**Task data:**
=======
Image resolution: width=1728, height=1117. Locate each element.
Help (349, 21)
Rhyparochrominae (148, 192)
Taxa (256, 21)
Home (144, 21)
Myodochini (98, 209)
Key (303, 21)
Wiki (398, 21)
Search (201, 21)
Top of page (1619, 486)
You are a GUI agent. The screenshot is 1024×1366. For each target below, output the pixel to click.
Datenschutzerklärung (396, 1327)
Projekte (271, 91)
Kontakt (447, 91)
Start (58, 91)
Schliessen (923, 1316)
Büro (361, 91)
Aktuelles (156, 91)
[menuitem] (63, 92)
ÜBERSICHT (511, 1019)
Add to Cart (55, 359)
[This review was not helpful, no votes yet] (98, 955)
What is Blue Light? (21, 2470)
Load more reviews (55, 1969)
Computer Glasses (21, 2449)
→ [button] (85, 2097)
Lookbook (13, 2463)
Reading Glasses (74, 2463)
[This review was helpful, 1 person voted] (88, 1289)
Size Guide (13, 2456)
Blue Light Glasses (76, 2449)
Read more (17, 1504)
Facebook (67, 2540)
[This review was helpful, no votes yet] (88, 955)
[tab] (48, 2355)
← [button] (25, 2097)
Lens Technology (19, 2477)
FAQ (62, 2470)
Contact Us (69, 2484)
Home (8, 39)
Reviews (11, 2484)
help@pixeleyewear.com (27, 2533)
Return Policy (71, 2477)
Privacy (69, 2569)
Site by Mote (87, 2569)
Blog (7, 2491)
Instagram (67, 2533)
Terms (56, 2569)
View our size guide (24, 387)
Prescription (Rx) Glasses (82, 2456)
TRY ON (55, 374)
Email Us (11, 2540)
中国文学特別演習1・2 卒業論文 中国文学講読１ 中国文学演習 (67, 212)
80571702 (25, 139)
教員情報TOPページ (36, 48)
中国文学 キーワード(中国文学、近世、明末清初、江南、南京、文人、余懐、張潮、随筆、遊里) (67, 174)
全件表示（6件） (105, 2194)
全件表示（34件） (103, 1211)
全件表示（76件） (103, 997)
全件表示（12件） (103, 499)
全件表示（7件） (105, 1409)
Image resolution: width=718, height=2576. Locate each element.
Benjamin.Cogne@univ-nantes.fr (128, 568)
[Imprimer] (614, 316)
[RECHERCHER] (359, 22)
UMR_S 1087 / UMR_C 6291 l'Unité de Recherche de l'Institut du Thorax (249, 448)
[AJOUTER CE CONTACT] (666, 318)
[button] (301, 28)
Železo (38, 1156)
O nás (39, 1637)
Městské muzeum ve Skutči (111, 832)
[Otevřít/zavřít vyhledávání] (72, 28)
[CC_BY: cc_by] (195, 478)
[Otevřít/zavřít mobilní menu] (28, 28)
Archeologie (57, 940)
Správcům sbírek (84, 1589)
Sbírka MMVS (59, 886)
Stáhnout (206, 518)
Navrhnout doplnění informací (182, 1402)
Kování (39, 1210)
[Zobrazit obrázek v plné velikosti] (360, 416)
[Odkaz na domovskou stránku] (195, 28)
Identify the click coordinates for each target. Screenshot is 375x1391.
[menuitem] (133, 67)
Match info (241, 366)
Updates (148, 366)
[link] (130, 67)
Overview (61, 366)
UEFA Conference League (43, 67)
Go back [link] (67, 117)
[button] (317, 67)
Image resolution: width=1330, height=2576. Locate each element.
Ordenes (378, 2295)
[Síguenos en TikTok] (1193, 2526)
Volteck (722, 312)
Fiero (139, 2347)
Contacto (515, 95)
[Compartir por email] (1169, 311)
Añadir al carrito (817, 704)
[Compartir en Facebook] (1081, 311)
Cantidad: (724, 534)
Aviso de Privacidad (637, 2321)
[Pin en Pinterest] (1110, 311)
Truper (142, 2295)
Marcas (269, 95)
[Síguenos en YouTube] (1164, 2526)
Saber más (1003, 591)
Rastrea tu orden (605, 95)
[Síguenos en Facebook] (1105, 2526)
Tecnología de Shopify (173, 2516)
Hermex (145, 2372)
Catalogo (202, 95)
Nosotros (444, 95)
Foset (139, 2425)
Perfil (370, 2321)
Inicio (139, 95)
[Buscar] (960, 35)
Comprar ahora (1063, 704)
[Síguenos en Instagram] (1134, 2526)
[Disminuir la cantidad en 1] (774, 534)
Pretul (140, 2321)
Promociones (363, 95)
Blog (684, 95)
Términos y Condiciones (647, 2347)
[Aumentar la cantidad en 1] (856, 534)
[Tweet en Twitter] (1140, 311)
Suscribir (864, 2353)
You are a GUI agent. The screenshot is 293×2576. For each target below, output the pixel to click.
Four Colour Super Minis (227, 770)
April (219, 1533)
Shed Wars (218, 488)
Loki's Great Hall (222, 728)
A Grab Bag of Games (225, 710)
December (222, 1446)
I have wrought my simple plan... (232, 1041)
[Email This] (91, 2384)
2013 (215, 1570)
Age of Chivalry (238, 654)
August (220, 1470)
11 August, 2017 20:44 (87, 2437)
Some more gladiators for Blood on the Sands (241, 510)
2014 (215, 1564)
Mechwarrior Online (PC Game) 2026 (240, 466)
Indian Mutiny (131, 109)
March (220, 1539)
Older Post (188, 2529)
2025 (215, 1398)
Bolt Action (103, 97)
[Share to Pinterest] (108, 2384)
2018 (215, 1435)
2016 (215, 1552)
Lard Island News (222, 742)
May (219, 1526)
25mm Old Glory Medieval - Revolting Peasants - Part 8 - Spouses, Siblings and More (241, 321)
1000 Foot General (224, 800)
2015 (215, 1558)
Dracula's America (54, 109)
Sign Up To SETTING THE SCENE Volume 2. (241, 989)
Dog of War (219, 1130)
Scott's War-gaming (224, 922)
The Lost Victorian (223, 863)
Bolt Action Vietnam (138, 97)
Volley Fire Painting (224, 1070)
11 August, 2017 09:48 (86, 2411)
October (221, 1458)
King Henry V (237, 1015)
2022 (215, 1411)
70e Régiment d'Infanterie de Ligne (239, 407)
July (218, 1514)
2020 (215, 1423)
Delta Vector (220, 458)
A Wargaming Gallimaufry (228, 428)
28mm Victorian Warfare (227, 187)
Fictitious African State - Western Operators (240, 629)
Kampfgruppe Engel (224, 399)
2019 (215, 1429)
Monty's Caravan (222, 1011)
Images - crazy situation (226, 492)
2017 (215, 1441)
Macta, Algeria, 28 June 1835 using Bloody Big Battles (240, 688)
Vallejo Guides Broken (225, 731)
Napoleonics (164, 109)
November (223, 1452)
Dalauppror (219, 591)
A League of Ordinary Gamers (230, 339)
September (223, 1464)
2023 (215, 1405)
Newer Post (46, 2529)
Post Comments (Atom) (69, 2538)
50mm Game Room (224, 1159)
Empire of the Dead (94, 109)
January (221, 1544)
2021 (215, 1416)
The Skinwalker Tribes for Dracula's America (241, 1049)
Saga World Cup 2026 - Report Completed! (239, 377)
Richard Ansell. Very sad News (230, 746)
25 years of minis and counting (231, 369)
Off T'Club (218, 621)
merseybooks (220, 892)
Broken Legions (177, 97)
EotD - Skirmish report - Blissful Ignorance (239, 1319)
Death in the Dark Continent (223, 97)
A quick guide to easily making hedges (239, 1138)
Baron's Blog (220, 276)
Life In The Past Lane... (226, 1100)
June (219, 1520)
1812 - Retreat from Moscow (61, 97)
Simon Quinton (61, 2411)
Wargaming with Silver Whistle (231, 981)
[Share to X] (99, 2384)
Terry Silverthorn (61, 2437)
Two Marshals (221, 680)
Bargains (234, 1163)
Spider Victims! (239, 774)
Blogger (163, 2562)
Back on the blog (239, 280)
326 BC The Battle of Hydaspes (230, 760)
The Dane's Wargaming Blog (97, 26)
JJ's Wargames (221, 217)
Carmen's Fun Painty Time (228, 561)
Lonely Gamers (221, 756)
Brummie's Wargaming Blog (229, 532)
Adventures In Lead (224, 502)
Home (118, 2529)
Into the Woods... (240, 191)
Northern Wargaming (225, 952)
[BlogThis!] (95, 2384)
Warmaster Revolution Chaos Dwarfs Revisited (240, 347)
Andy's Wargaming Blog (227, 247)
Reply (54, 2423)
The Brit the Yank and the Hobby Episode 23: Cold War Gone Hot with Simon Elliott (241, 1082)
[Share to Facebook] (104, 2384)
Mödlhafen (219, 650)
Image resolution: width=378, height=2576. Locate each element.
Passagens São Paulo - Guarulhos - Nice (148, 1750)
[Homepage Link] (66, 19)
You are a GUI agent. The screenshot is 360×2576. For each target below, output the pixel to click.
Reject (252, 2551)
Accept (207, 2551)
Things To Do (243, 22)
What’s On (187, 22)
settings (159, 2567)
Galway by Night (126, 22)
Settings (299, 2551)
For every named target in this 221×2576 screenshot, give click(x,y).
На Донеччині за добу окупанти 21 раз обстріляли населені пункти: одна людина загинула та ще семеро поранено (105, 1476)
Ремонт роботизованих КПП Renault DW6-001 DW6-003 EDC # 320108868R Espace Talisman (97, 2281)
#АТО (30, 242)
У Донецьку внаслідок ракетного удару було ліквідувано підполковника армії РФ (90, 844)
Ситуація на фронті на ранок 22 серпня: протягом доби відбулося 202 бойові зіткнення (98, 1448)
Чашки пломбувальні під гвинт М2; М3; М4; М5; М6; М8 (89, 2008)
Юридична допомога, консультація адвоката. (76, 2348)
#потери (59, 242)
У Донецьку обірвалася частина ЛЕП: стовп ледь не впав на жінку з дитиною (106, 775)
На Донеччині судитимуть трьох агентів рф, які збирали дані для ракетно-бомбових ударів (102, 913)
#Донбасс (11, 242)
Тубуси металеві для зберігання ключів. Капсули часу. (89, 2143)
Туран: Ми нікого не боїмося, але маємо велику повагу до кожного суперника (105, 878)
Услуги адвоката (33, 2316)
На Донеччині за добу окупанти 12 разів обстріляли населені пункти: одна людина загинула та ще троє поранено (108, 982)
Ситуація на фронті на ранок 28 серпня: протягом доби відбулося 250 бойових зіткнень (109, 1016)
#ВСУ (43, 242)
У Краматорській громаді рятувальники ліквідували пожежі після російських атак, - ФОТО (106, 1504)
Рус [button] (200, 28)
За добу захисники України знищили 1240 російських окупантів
=======
**Required work:** Find each line above that contains "votes", and copy those lines.

**Answer:**
[This review was not helpful, no votes yet] (98, 955)
[This review was helpful, no votes yet] (88, 955)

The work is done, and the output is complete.